++++ Information given ++++

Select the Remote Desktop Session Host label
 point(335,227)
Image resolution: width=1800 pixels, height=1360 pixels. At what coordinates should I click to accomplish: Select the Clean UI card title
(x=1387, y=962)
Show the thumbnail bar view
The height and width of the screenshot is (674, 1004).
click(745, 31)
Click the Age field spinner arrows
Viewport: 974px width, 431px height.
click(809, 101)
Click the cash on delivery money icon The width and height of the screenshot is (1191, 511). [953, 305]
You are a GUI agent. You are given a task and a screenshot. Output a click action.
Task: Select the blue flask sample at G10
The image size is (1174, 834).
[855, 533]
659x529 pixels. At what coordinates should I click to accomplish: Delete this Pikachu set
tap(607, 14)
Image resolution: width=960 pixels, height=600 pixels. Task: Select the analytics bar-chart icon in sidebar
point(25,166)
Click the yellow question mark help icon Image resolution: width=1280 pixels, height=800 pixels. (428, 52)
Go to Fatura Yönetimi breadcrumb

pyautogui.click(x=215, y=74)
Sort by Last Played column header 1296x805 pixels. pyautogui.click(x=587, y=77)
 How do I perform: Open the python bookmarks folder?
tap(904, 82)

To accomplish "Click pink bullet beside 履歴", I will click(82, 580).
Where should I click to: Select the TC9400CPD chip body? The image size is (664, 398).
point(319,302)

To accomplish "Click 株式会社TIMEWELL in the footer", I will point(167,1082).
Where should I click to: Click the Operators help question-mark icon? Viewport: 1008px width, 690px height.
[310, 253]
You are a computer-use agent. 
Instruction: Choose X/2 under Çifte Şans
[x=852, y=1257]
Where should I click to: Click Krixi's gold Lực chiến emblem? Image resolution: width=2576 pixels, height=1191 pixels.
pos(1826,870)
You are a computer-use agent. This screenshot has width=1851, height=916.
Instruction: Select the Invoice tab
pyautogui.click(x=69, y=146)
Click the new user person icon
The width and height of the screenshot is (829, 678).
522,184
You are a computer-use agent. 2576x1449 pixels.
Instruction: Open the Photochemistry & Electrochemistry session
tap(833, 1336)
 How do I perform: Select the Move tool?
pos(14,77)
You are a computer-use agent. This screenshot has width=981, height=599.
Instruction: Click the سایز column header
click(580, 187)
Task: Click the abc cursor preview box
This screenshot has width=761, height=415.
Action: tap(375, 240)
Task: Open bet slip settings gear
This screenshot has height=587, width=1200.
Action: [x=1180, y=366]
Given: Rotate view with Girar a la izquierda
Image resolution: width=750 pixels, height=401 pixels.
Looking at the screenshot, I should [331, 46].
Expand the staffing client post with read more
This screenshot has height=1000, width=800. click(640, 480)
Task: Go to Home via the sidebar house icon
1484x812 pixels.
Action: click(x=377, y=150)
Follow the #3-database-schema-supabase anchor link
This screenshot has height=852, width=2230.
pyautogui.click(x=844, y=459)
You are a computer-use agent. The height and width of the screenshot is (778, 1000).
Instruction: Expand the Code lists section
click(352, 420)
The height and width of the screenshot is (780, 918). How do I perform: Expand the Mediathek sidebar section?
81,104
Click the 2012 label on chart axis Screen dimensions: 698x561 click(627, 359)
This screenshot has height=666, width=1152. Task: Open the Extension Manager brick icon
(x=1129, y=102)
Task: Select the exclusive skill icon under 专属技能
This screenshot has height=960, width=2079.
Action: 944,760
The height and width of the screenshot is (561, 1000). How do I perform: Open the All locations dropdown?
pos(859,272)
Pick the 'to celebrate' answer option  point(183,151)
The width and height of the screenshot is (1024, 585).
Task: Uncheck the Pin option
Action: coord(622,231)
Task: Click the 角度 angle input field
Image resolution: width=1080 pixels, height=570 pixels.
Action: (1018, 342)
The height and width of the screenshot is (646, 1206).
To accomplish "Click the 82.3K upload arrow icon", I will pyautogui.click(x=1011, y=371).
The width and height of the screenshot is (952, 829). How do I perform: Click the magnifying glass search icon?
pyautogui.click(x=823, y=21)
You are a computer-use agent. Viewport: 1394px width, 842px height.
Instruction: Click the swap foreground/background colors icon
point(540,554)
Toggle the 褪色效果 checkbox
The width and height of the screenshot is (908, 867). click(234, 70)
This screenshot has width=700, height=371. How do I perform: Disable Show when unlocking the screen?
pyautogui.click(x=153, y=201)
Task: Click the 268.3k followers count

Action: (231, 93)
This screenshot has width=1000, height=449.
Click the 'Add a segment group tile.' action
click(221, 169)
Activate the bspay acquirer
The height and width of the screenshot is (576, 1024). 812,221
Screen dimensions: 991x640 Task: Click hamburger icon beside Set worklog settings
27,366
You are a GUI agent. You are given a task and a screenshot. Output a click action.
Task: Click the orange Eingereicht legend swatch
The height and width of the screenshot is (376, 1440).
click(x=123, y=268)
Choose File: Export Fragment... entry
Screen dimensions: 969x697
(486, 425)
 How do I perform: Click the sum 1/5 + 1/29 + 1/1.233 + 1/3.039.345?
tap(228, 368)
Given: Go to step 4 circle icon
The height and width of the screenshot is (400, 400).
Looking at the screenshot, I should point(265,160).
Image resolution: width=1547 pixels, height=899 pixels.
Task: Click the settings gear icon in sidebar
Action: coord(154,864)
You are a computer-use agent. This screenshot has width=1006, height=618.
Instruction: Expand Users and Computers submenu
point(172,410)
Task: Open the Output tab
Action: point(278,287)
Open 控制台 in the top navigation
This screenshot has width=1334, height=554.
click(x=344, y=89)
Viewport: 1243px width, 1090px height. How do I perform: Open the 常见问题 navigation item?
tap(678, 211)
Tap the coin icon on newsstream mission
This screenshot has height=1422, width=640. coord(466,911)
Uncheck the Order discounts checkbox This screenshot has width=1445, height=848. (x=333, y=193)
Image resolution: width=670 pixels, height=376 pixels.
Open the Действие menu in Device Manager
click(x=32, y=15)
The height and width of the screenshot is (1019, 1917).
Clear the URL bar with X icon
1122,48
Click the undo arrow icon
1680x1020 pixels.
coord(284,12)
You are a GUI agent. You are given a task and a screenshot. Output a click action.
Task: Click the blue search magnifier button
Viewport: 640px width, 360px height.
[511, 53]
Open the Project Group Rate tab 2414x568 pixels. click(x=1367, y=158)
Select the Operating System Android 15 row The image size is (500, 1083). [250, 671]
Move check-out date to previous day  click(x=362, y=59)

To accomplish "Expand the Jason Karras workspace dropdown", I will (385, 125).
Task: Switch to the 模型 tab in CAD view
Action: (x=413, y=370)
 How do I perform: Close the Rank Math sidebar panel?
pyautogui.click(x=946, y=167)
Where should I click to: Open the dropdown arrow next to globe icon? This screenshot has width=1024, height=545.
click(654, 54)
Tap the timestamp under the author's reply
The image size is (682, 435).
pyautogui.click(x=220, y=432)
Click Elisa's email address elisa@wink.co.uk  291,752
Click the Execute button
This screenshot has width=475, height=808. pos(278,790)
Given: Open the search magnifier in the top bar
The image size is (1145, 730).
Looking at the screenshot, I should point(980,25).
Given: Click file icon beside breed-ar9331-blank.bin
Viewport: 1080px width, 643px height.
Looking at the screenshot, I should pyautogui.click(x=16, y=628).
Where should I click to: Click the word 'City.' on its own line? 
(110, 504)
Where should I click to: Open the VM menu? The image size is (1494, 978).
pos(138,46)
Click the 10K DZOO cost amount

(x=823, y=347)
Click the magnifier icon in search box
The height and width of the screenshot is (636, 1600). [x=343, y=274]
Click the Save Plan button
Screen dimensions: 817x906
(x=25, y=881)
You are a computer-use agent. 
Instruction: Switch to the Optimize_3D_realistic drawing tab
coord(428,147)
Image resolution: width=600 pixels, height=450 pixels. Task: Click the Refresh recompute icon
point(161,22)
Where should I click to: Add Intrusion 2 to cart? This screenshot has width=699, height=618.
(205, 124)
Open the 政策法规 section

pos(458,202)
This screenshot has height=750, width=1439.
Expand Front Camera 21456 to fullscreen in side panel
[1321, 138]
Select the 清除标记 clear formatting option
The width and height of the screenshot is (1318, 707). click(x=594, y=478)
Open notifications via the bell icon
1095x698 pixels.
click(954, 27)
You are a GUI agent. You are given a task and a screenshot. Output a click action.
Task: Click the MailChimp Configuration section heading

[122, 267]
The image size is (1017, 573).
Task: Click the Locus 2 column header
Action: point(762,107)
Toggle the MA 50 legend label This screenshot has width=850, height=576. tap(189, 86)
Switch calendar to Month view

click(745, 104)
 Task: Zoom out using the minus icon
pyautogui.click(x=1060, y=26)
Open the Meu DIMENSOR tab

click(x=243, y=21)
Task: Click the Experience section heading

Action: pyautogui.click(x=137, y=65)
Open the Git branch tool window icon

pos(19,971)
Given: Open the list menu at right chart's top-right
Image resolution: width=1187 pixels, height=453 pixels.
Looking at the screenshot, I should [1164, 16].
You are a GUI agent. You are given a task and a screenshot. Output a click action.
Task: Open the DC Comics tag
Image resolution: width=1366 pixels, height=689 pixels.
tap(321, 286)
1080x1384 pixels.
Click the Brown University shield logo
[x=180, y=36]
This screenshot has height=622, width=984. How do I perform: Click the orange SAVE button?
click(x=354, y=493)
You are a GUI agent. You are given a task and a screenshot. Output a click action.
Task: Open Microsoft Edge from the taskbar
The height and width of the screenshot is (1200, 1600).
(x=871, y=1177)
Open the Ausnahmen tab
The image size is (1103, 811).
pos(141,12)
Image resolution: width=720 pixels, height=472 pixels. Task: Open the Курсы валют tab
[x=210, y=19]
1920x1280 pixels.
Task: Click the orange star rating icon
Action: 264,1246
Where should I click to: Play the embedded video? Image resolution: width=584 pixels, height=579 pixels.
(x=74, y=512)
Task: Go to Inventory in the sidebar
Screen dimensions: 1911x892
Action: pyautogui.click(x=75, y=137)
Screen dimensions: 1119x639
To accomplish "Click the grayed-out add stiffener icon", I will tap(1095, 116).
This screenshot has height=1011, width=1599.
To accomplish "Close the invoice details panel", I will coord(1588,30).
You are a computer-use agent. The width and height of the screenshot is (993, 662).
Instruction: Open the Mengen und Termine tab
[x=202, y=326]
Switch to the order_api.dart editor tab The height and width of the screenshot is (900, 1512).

++++

_Work instruction:_ Scan the records for the string "blue" and report each line where it occurs.

_Output of the exercise:_
Task: Select the blue flask sample at G10
Task: Click the blue search magnifier button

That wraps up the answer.